The typing gargoyle barely noted my presence when handing me the Barnum file. I didn’t inspect the package but rather just stood there a moment observing the sour woman at work.
“Will there be anything else, Mr. Klein?” she asked, still refusing to look up. Actually it was more a dismissal than a question.
“Yes, Mary, there is. Why do you hate me?” A hundred thou in cash in your pocket makes such queries seem perfectly natural.
She ceased typing and looked directly in my eyes. “Hate is such an ugly word. I prefer contempt. That’s better. Yes, much better. It’s appropriately legalistic.” She was almost gleeful.
“Contempt, then.”
“Because you’ve known him your whole life,” she pointed at an enlargement of the cover of the Post showing Larry triumphantly holding forth on some courtroom steps. Above his picture the headline read: ‘Babysitter Strangler Slapped On Wrist.’ “You know what he is.”
“Better than most,” I confessed to the truth.
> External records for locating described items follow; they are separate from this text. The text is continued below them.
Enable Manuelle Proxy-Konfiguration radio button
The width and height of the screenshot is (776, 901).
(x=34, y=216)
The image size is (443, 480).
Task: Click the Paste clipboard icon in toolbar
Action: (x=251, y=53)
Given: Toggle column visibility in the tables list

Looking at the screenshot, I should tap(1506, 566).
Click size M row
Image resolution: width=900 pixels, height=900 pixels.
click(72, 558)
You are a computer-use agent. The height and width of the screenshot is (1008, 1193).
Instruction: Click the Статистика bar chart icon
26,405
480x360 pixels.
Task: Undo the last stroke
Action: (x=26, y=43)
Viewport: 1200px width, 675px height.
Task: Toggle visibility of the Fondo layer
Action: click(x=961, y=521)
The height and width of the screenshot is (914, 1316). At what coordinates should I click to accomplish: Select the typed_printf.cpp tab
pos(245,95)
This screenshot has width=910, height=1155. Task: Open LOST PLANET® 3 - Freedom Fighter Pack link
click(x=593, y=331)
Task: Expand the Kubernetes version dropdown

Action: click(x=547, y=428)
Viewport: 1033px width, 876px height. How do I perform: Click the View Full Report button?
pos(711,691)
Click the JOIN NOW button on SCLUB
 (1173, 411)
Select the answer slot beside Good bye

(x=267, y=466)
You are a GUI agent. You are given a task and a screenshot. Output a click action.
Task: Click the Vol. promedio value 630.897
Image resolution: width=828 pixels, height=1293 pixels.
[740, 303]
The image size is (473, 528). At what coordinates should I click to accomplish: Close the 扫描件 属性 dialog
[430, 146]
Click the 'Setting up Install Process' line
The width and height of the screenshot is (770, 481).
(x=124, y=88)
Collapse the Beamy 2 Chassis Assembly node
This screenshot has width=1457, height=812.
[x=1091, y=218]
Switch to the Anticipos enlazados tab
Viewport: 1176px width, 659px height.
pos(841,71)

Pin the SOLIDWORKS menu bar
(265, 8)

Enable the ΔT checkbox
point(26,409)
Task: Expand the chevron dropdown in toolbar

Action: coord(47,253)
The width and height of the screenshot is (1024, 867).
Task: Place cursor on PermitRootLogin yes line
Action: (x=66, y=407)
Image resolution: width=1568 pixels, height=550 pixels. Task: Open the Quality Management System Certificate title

“Then you have your answer,” she stated as if she were Moses delivering the commandments.
“What about you, Mary?”
“Even whores judge people, Mr. Klein,” she winked. “But don’t fret, I have enough contempt for the two of us.”
“He pays you well. I imagine you need the money. I need the kind of information he’s good at getting. What’s wrong with needing?” I wondered weakly.
“Sometimes, need’s not a good enough excuse,” the secretary shook her head sadly. “Besides, we don’t really need him. His clients, they need him. We choose him, Mr. Klein.”
I walked to the elevator, envelope in pocket, file in hand. I didn’t argue with Mary. What good is it to argue with the truth?